Monta Vista High School, Cupertino, CA, USA.
Department of Medicine and Biomedical Data Science, Stanford Center for Biomedical Informatics Research, Stanford University, Stanford, CA, USA.
Bioinformatics. 2019 Jul 15;35(14):i446-i454. doi: 10.1093/bioinformatics/btz342.
Estimating the future course of patients with cancer lesions is invaluable to physicians; however, current clinical methods fail to effectively use the vast amount of multimodal data that is available for cancer patients. To tackle this problem, we constructed a multimodal neural network-based model to predict the survival of patients for 20 different cancer types using clinical data, mRNA expression data, microRNA expression data and histopathology whole slide images (WSIs). We developed an unsupervised encoder to compress these four data modalities into a single feature vector for each patient, handling missing data through a resilient, multimodal dropout method. Encoding methods were tailored to each data type-using deep highway networks to extract features from clinical and genomic data, and convolutional neural networks to extract features from WSIs.

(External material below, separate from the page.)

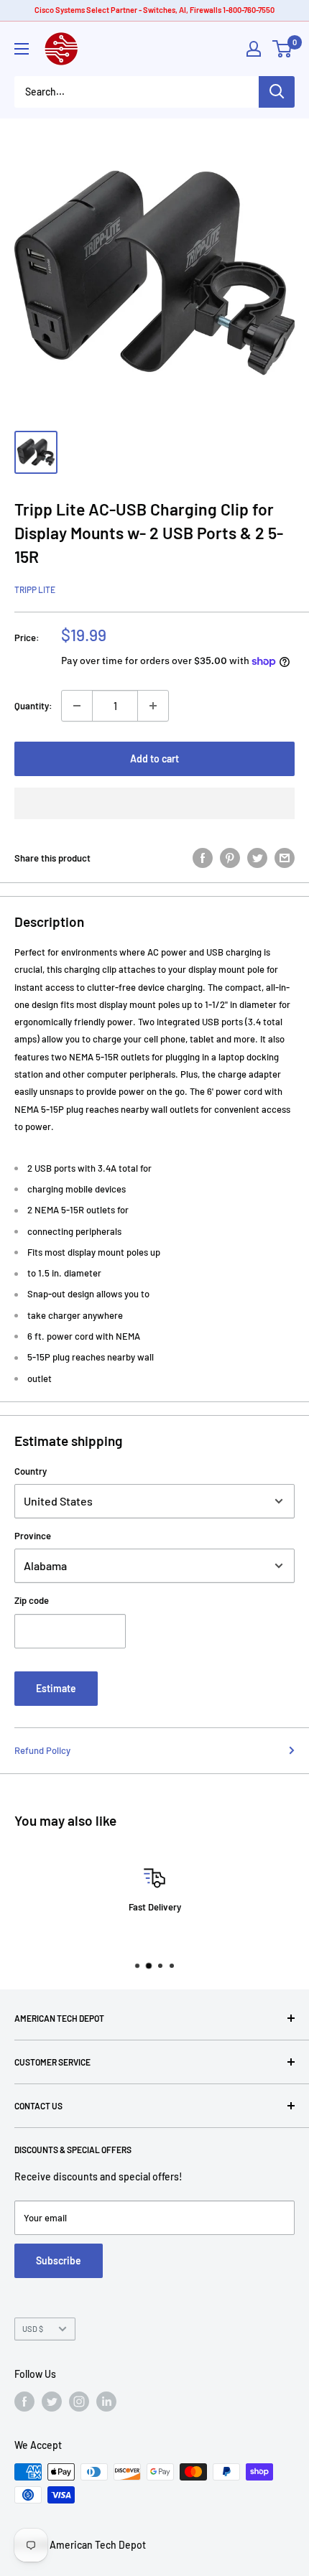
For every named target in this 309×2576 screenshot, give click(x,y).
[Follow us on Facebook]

We used pancancer data to train these feature encodings and predict single cancer and pancancer overall survival, achieving a C-index of 0.78 overall. This work shows that it is possible to build a pancancer model for prognosis that also predicts prognosis in single cancer sites. Furthermore, our model handles multiple data modalities, efficiently analyzes WSIs and represents patient multimodal data flexibly into an unsupervised, informative representation. We thus present a powerful automated tool to accurately determine prognosis, a key step towards personalized treatment for cancer patients.
预测癌症病变患者的未来病程对于医生来说是非常宝贵的;然而,目前的临床方法未能有效地利用癌症患者可获得的大量多模态数据。为了解决这个问题,我们构建了一个基于多模态神经网络的模型,使用临床数据、mRNA 表达数据、microRNA 表达数据和组织病理学全切片图像(WSI)来预测 20 种不同癌症类型的患者的生存率。我们开发了一种无监督编码器,用于将这四种数据模态压缩为每个患者的单个特征向量,通过弹性多模态丢弃方法处理缺失数据。编码方法针对每种数据类型进行了定制-使用深度高速公路网络从临床和基因组数据中提取特征,以及使用卷积神经网络从 WSI 中提取特征。
我们使用泛癌症数据来训练这些特征编码,并预测单癌症和泛癌症总生存率,总体 C 指数达到 0.78。这项工作表明,构建一个用于预后的泛癌症模型,同时也可以预测单癌症部位的预后是可能的。此外,我们的模型处理多种数据模态,高效地分析 WSI,并将患者的多模态数据灵活地表示为无监督的、信息丰富的表示。因此,我们提供了一种强大的自动化工具,可以准确地确定预后,这是为癌症患者提供个性化治疗的关键步骤。